**Supplied passage**
Eyewear is very pleased to welcome Sheila Hillier (pictured, in a photo by Derek Adams) this Friday, especially as this is her birthday.

Hillier is a medical sociologist who has researched in China for many years and is now Professor Emeritus at Queen Mary's School of Medicine. She began writing poetry in 2001 under the direction of the late Julia Casterton. I have been working with her on her poems, through the Poetry School, these last few years.

Her work is widely published in British poetry magazines, including at Nthposition, and she was recently commended in the UK's highly-prestigious National Poetry competition, for the poem included below. Hillier is currently putting together her first full collection. I think it is a very impressive manuscript.


Pollux and Castor, elephants

Krupps’ cannons pound the walls,
the darkness smells of soil and gas;
at Voison’s, rue Cambon, a special black card
buys sauce souris on pate of rat.

It’s a challenge to garnish donkey with cepes;
there’s a gold market for cats of all colours
Castor feels itching deep in his trunk,
Pollux walks in the snow and shivers.

**Provided data**
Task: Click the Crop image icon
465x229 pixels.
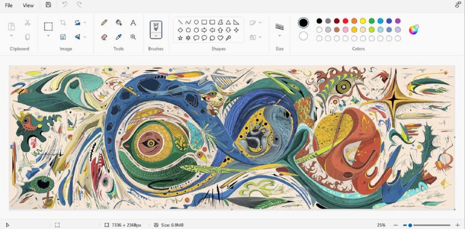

**What you are asked to do**
Please go on with the Sheila Hillier post from the point where it stops. The material above comes from a separate source.

**Final answer**
The gates of the Jardin des Plantes have been chained
for over a week, but now carts from de Boos
are waiting outside. Zebras are easy, Martin the bear
puts up a fight, now they draw on a ruse

and Adolphe Lebeeque, whom Castor knows well
wheels out the last kilos of branches and fruit
which he tips at the base of their sandpaper tree
as others take aim from the rainwater butt.

Grey lumps too big to be dragged,
so they’re jointed there in a scratch abbatoir.
Feet sliced away first, and eager talk spreads
to long lines outside the Boucherie Courtier.

A starving gourmet hurries out to catch
the carrier pigeon’s fragile message,
which unfurled, says, Yes! There’s ‘variety meat’
in a siege menu of elephant blood sausage.

Goncourt dines at seven, the evening sky
is brilliant with the enemy’s flares.
There’s Consomm’ Oliphant, filet de mulet
and rarest, by Choron, the trompe sauce Chasseur,

nearly spoiled by Adolphe, who wept bitterly,
gripping dead Castor’s trunk in the snow.
The butchers were waiting to finish their work:
‘C’est foutu Adolphe!’ But he wouldn’t let go.